Concept

Rainbow storage

Summary
Rainbow storage is a developing paper-based data storage technique first demonstrated by Indian student Sainul Abideen in November 2006. Abideen received his MCA from MES Engineering College Kuttipuram in Kerala's Malappuram District . Initial newspaper reports of the technology were disputed by multiple technical sources, although Abideen says those reports were based on a misunderstanding of the technology. The paper meant to demonstrate the capability of storing relatively large amounts of data (and not necessarily in the gigabyte range) using textures and diagrams. The Rainbow data storage technology claims to use geometric shapes such as triangles, circles and squares of various colors to store a large amount of data on ordinary paper or plastic surfaces. This would provide several advantages over current forms of optical- or magnetic data storage like less environmental pollution due to the biodegradability of paper, low cost and high capacity. Data could be stored on "Rainbow Versatile Disk" (RVD) or plastic/paper cards of any form factor (like SIM cards). Following the wide media attention this news received, some of the claims have been disputed by various experts. Printing at 1,200 dots per inch (DPI) leads to a theoretical maximum of 1,440,000 colored dots per square inch.
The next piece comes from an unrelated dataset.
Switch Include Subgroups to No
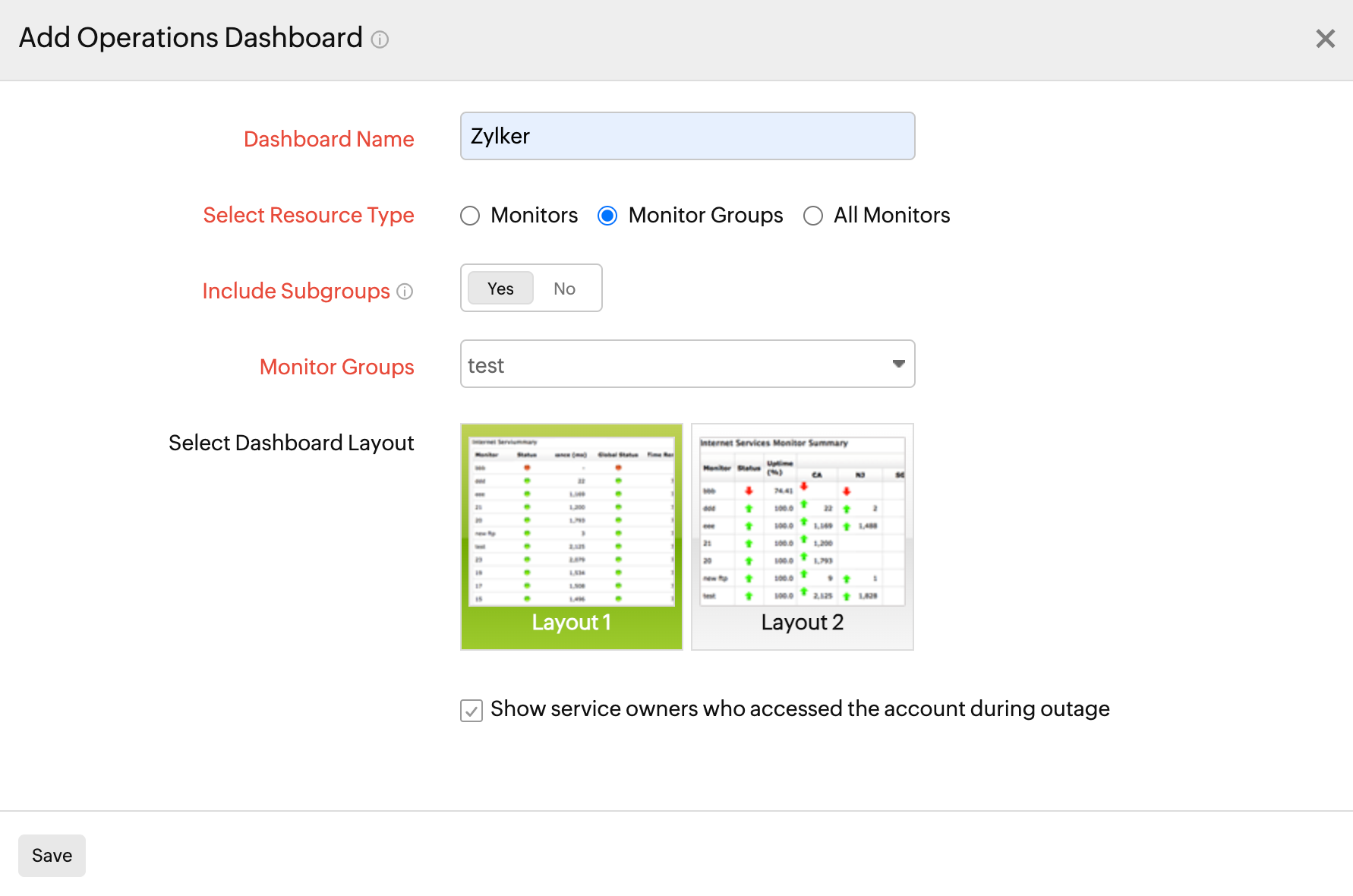Viewport: 1353px width, 896px height. tap(564, 289)
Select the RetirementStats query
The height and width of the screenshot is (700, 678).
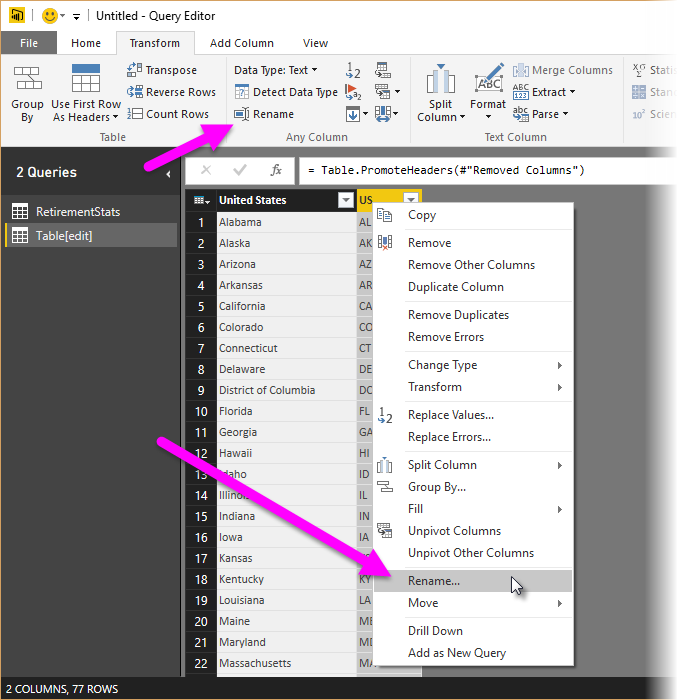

If a scanner can reliably distinguish between 256 unique colors (thus encoding one byte per dot), the maximum possible storage is approximately 140 megabytes for a sheet of A4 paper–much lower when the necessary error correction is employed. If the scanner were able to accurately distinguish between 16,777,216 colors (24 bits, or 3 bytes per dot), the capacity would triple, but it still falls well below the media stories' claims of several hundred gigabytes. Printing this quantity of unique colors would require specialized equipment to generate many spot colors. The process color model used by most printers provides only four colors, with additional colors simulated by a halftone pattern.